Data Ingestion -> Feature Engineering -> Vectorization -> Similarity Calculation-> Model Saving -> Streamlit Interface -> User Interaction -> Recommendation Display
Raw Data -> Convert JSON Columns -> Concatenate Tags -> Clean Text -> Generate Vectors
- Data Preparation: Merging datasets and extracting relevant features.
- Feature Engineering: Transforming raw data into meaningful tags.
- Vectorization: Converting text data into vectors using CountVectorizer.
- Model Building: Computing cosine similarity to measure movie similarity.

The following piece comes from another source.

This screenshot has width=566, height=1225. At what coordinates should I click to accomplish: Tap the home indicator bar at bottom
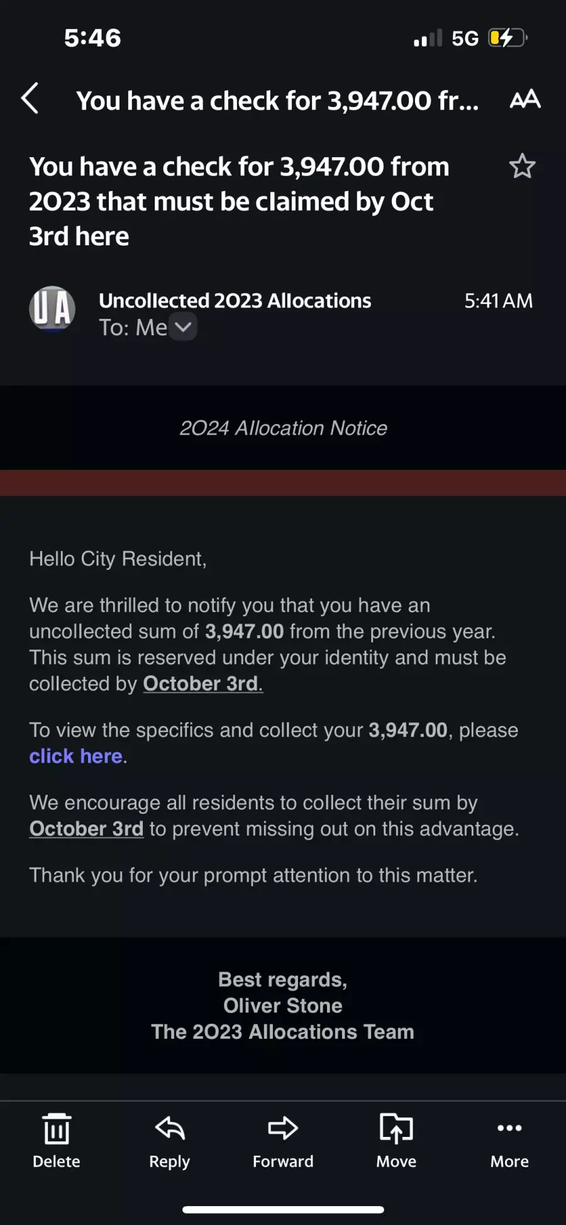[283, 1209]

- Deployment: Building a web interface using Streamlit.
-
Two datasets, tmdb_5000_movies.csv and tmdb_5000_credits.csv, are merged on the movie title to consolidate information.
2.1 Extracting Key Information:
Several columns contain complex, nested information. To prepare them for analysis, these fields are transformed using helper functions.
Genres and Keywords: Extract genre and keyword names.
Cast: Retrieve up to three main cast members.
Crew: Extract the director's name.
2.2. Text Preprocessing
Text data is tokenized and cleaned by removing spaces and converting to lowercase to ensure uniformity. All tags are combined into a single feature (tags).
-
The CountVectorizer is used to convert text data into numerical vectors. Stemming with the Porter Stemmer reduces words to their root forms, enhancing the model's ability to recognize similarities.
4.1. Calculating Similarity
Cosine similarity is used to find similarities between movies. For a given movie, the function recommend() retrieves the top 5 similar movies based on cosine distances.
4.2. Saving Model Artifacts
The similarity matrix and processed data are saved as pickle files to be loaded in the deployment environment.
5.1. Setting Up Streamlit
The web interface, created using Streamlit, provides an interactive selection menu for users to choose a movie and receive recommendations. The movie poster is fetched
using the TMDB API.
5.2. Fetching Movie Posters
The fetch_poster() function uses the TMDB API to retrieve posters of recommended movies.